In his recently published review, Sepehripour et al.[9] pointed out that there is clear enhancement in vessel wall properties at a cellular level and angiographical evidence of superior graft patency when the no-touch harvesting technique is used.
In our study, we used phenylephrine to evaluate smooth muscle cell function and obtain vasoconstriction response curves and acetylcholine to evaluate endothelial function and obtain vasodilatation response curves. Phenylephrine exerts alpha 1 agonistic activity by stimulating intracellular calcium influx through calcium channels located on the cell membrane and cytoplasmic reticulum.[10] Acetylcholine causes vasodilatation indirectly by binding to muscarinic receptors and causing the release of NO synthesized by constituted NO synthase (cNOS). The NO, which rapidly penetrates to the vascular smooth muscle, activates guanylate cyclase and increases intracellular cyclic guanosine monophosphate (cGMP), which in turn causes vasodilatation.[11]

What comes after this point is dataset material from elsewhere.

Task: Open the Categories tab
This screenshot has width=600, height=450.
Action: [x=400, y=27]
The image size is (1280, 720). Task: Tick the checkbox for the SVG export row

Acetylcholine, in the concentration range of 10-9 to 10-6 M, has caused significantly more potent vasodilatation in vein segments using the no-touch technique. This supports the thesis that endothelial integrity and function are better preserved by this harvesting method.
Phenylephrine, in the concentration range of 10-9 to 10-6 M, has caused more potent vasoconstriction in the vein segments using the classical technique. This supports the preceding thesis that better endothelial function and NO release from vein segments harvested by the no-touch technique spares the grafts from the effect of phenylephrine.
In addition to better preservation of endothelial integrity by the no-touch technique, another mechanism that has recently been shown to influence vasodilatation of saphenous graft segments collected by this harvesting method is the presence of fat-derived relaxant factors, mainly leptin released by the perivascular tissues. Dashwood et al.[12] showed that unlike conventional vein grafts, the vasa vasorum of grafts harvested by the no-touch technique remain intact, allowing for retrograde blood flow at the completion of the graft insertion. The presence of leptin was demonstrated in these tissues.
In conclusion, we compared the influence of the conventional harvesting technique and the no-touch harvesting method in terms of the vasodilatation and vasoconstriction responses of graft segments in an isolated in vitro tissue bath system. The vasodilatation response caused by acetylcholine was significantly higher in the no-touch technique group (p<0.001) while the vasoconstriction response caused by phenylephrine was significantly higher in the classical technique group. The improved vasodilatation and attenuated vasoconstriction responses with the no-touch harvesting technique prove that endothelial integrity and function are better preserved by this method. We believe that the no-touch harvesting technique can decrease early graft failure caused by thrombosis and intimal hyperplasia and improve postoperative morbidity and mortality.
Declaration of conflicting interests
The authors declared no conflicts of interest with respect
to the authorship and/or publication of this article.
Funding
The authors received no financial support for the
research and/or authorship of this article.